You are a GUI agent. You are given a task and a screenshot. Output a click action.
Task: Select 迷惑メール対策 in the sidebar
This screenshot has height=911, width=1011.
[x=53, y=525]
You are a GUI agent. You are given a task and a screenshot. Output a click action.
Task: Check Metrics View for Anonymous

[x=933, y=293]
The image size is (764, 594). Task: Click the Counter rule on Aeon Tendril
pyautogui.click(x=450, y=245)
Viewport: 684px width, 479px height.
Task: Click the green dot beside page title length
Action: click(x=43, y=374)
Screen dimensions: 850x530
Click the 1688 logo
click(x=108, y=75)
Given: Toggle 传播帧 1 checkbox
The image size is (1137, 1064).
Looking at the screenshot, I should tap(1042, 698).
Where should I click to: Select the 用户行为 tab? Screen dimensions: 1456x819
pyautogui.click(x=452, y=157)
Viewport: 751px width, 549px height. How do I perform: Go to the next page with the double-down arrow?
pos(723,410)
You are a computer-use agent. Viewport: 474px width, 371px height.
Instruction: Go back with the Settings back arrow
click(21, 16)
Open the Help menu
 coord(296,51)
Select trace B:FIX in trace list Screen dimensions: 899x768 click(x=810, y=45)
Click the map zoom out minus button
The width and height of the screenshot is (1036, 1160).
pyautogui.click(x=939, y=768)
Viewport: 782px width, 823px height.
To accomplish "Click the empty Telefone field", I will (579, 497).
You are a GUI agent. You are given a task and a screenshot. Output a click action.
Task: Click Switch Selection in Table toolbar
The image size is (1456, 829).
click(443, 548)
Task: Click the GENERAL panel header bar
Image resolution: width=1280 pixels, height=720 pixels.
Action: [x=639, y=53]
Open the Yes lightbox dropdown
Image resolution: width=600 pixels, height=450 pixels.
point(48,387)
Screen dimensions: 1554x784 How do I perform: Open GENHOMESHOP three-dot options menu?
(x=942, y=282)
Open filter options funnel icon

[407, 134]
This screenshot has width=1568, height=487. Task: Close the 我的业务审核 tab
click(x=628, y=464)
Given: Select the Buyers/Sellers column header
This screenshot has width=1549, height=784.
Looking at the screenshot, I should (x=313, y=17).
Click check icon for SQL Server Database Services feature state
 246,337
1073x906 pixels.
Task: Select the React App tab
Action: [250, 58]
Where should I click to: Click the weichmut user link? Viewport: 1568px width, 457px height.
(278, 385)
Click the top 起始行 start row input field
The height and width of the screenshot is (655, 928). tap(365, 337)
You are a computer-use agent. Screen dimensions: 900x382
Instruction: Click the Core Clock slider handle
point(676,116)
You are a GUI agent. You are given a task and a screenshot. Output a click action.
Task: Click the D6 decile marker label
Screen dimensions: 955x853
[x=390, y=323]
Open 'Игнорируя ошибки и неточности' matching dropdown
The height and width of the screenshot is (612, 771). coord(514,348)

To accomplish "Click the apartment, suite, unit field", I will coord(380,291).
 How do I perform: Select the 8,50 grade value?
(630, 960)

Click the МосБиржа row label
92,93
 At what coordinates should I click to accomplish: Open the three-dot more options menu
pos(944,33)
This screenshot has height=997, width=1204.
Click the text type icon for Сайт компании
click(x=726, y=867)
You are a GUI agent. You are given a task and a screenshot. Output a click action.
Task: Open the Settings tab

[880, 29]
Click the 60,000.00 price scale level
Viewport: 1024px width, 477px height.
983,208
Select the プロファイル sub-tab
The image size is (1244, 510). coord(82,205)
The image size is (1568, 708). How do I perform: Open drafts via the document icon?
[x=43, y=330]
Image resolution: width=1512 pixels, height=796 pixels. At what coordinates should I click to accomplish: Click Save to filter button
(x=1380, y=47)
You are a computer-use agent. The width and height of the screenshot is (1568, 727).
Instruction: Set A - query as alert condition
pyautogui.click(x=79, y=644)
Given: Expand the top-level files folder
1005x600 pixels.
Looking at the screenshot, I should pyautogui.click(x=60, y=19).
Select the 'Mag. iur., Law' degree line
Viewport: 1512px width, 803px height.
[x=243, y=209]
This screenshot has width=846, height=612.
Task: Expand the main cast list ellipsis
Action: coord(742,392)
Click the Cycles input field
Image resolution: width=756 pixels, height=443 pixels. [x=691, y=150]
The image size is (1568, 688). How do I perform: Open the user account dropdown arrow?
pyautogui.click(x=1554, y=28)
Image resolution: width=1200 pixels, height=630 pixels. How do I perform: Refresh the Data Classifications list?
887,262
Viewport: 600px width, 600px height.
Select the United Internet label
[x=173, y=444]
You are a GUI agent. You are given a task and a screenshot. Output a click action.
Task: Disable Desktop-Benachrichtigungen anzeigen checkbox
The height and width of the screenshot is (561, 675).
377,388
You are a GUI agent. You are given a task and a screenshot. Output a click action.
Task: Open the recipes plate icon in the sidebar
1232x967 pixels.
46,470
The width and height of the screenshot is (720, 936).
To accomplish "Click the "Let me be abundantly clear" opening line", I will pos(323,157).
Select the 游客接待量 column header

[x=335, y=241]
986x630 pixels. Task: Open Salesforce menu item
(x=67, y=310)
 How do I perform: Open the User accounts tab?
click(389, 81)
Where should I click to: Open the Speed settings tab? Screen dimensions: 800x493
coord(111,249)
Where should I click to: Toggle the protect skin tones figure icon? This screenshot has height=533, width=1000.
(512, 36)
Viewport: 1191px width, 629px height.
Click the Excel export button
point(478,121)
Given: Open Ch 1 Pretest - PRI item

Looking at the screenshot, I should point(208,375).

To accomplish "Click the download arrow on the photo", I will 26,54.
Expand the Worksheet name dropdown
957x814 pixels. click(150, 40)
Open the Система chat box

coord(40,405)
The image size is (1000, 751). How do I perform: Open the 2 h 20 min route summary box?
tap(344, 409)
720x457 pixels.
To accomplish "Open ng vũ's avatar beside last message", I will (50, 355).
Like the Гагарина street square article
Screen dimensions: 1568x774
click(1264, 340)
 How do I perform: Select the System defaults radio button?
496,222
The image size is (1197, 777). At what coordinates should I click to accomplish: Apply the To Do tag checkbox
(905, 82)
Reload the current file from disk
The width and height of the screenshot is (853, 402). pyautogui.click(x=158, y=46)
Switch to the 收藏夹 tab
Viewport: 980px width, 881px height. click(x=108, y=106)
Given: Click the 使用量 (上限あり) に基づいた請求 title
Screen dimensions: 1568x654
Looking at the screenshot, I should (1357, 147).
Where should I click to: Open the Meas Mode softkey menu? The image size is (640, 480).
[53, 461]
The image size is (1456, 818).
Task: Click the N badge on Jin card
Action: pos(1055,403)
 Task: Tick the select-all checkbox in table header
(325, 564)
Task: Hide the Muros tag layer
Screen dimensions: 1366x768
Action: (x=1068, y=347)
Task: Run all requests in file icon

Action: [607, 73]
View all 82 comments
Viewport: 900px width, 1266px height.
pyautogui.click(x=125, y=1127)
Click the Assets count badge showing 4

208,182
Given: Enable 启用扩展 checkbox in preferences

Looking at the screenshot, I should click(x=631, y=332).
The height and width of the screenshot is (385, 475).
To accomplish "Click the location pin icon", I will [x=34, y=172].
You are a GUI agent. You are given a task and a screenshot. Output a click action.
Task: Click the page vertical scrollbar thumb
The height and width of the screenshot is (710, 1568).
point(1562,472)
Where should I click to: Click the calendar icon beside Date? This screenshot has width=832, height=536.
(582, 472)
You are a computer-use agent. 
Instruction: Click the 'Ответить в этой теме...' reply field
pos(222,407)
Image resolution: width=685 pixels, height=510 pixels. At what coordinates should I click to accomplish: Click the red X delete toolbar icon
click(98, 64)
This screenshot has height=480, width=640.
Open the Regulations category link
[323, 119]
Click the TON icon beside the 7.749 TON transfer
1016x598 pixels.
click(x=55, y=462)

○ ○ ○ ○

**Directions for this task:** Transcribe each line of the data exactly, skipping none.

**Expected output:**
You are a GUI agent. You are given a task and a screenshot. Output a click action.
Task: Select 迷惑メール対策 in the sidebar
This screenshot has height=911, width=1011.
[x=53, y=525]
You are a GUI agent. You are given a task and a screenshot. Output a click action.
Task: Check Metrics View for Anonymous

[x=933, y=293]
The image size is (764, 594). Task: Click the Counter rule on Aeon Tendril
pyautogui.click(x=450, y=245)
Viewport: 684px width, 479px height.
Task: Click the green dot beside page title length
Action: click(x=43, y=374)
Screen dimensions: 850x530
Click the 1688 logo
click(x=108, y=75)
Given: Toggle 传播帧 1 checkbox
The image size is (1137, 1064).
Looking at the screenshot, I should tap(1042, 698).
Where should I click to: Select the 用户行为 tab? Screen dimensions: 1456x819
pyautogui.click(x=452, y=157)
Viewport: 751px width, 549px height. How do I perform: Go to the next page with the double-down arrow?
pos(723,410)
You are a computer-use agent. Viewport: 474px width, 371px height.
Instruction: Go back with the Settings back arrow
click(21, 16)
Open the Help menu
 coord(296,51)
Select trace B:FIX in trace list Screen dimensions: 899x768 click(x=810, y=45)
Click the map zoom out minus button
The width and height of the screenshot is (1036, 1160).
pyautogui.click(x=939, y=768)
Viewport: 782px width, 823px height.
To accomplish "Click the empty Telefone field", I will (579, 497).
You are a GUI agent. You are given a task and a screenshot. Output a click action.
Task: Click Switch Selection in Table toolbar
The image size is (1456, 829).
click(443, 548)
Task: Click the GENERAL panel header bar
Image resolution: width=1280 pixels, height=720 pixels.
Action: [x=639, y=53]
Open the Yes lightbox dropdown
Image resolution: width=600 pixels, height=450 pixels.
point(48,387)
Screen dimensions: 1554x784 How do I perform: Open GENHOMESHOP three-dot options menu?
(x=942, y=282)
Open filter options funnel icon

[407, 134]
This screenshot has width=1568, height=487. Task: Close the 我的业务审核 tab
click(x=628, y=464)
Given: Select the Buyers/Sellers column header
This screenshot has width=1549, height=784.
Looking at the screenshot, I should (x=313, y=17).
Click check icon for SQL Server Database Services feature state
 246,337
1073x906 pixels.
Task: Select the React App tab
Action: [250, 58]
Where should I click to: Click the weichmut user link? Viewport: 1568px width, 457px height.
(278, 385)
Click the top 起始行 start row input field
The height and width of the screenshot is (655, 928). tap(365, 337)
You are a computer-use agent. Screen dimensions: 900x382
Instruction: Click the Core Clock slider handle
point(676,116)
You are a GUI agent. You are given a task and a screenshot. Output a click action.
Task: Click the D6 decile marker label
Screen dimensions: 955x853
[x=390, y=323]
Open 'Игнорируя ошибки и неточности' matching dropdown
The height and width of the screenshot is (612, 771). coord(514,348)

To accomplish "Click the apartment, suite, unit field", I will coord(380,291).
 How do I perform: Select the 8,50 grade value?
(630, 960)

Click the МосБиржа row label
92,93
 At what coordinates should I click to accomplish: Open the three-dot more options menu
pos(944,33)
This screenshot has height=997, width=1204.
Click the text type icon for Сайт компании
click(x=726, y=867)
You are a GUI agent. You are given a task and a screenshot. Output a click action.
Task: Open the Settings tab

[880, 29]
Click the 60,000.00 price scale level
Viewport: 1024px width, 477px height.
983,208
Select the プロファイル sub-tab
The image size is (1244, 510). coord(82,205)
The image size is (1568, 708). How do I perform: Open drafts via the document icon?
[x=43, y=330]
Image resolution: width=1512 pixels, height=796 pixels. At what coordinates should I click to accomplish: Click Save to filter button
(x=1380, y=47)
You are a computer-use agent. The width and height of the screenshot is (1568, 727).
Instruction: Set A - query as alert condition
pyautogui.click(x=79, y=644)
Given: Expand the top-level files folder
1005x600 pixels.
Looking at the screenshot, I should pyautogui.click(x=60, y=19).
Select the 'Mag. iur., Law' degree line
Viewport: 1512px width, 803px height.
[x=243, y=209]
This screenshot has width=846, height=612.
Task: Expand the main cast list ellipsis
Action: coord(742,392)
Click the Cycles input field
Image resolution: width=756 pixels, height=443 pixels. [x=691, y=150]
The image size is (1568, 688). How do I perform: Open the user account dropdown arrow?
pyautogui.click(x=1554, y=28)
Image resolution: width=1200 pixels, height=630 pixels. How do I perform: Refresh the Data Classifications list?
887,262
Viewport: 600px width, 600px height.
Select the United Internet label
[x=173, y=444]
You are a GUI agent. You are given a task and a screenshot. Output a click action.
Task: Disable Desktop-Benachrichtigungen anzeigen checkbox
The height and width of the screenshot is (561, 675).
377,388
You are a GUI agent. You are given a task and a screenshot. Output a click action.
Task: Open the recipes plate icon in the sidebar
1232x967 pixels.
46,470
The width and height of the screenshot is (720, 936).
To accomplish "Click the "Let me be abundantly clear" opening line", I will pos(323,157).
Select the 游客接待量 column header

[x=335, y=241]
986x630 pixels. Task: Open Salesforce menu item
(x=67, y=310)
 How do I perform: Open the User accounts tab?
click(389, 81)
Where should I click to: Open the Speed settings tab? Screen dimensions: 800x493
coord(111,249)
Where should I click to: Toggle the protect skin tones figure icon? This screenshot has height=533, width=1000.
(512, 36)
Viewport: 1191px width, 629px height.
Click the Excel export button
point(478,121)
Given: Open Ch 1 Pretest - PRI item

Looking at the screenshot, I should point(208,375).

To accomplish "Click the download arrow on the photo", I will 26,54.
Expand the Worksheet name dropdown
957x814 pixels. click(150, 40)
Open the Система chat box

coord(40,405)
The image size is (1000, 751). How do I perform: Open the 2 h 20 min route summary box?
tap(344, 409)
720x457 pixels.
To accomplish "Open ng vũ's avatar beside last message", I will (50, 355).
Like the Гагарина street square article
Screen dimensions: 1568x774
click(1264, 340)
 How do I perform: Select the System defaults radio button?
496,222
The image size is (1197, 777). At what coordinates should I click to accomplish: Apply the To Do tag checkbox
(905, 82)
Reload the current file from disk
The width and height of the screenshot is (853, 402). pyautogui.click(x=158, y=46)
Switch to the 收藏夹 tab
Viewport: 980px width, 881px height. click(x=108, y=106)
Given: Click the 使用量 (上限あり) に基づいた請求 title
Screen dimensions: 1568x654
Looking at the screenshot, I should (1357, 147).
Where should I click to: Open the Meas Mode softkey menu? The image size is (640, 480).
[53, 461]
The image size is (1456, 818).
Task: Click the N badge on Jin card
Action: pos(1055,403)
 Task: Tick the select-all checkbox in table header
(325, 564)
Task: Hide the Muros tag layer
Screen dimensions: 1366x768
Action: (x=1068, y=347)
Task: Run all requests in file icon

Action: [607, 73]
View all 82 comments
Viewport: 900px width, 1266px height.
pyautogui.click(x=125, y=1127)
Click the Assets count badge showing 4

208,182
Given: Enable 启用扩展 checkbox in preferences

Looking at the screenshot, I should click(x=631, y=332).
The height and width of the screenshot is (385, 475).
To accomplish "Click the location pin icon", I will [x=34, y=172].
You are a GUI agent. You are given a task and a screenshot. Output a click action.
Task: Click the page vertical scrollbar thumb
The height and width of the screenshot is (710, 1568).
point(1562,472)
Where should I click to: Click the calendar icon beside Date? This screenshot has width=832, height=536.
(582, 472)
You are a computer-use agent. 
Instruction: Click the 'Ответить в этой теме...' reply field
pos(222,407)
Image resolution: width=685 pixels, height=510 pixels. At what coordinates should I click to accomplish: Click the red X delete toolbar icon
click(98, 64)
This screenshot has height=480, width=640.
Open the Regulations category link
[323, 119]
Click the TON icon beside the 7.749 TON transfer
1016x598 pixels.
click(x=55, y=462)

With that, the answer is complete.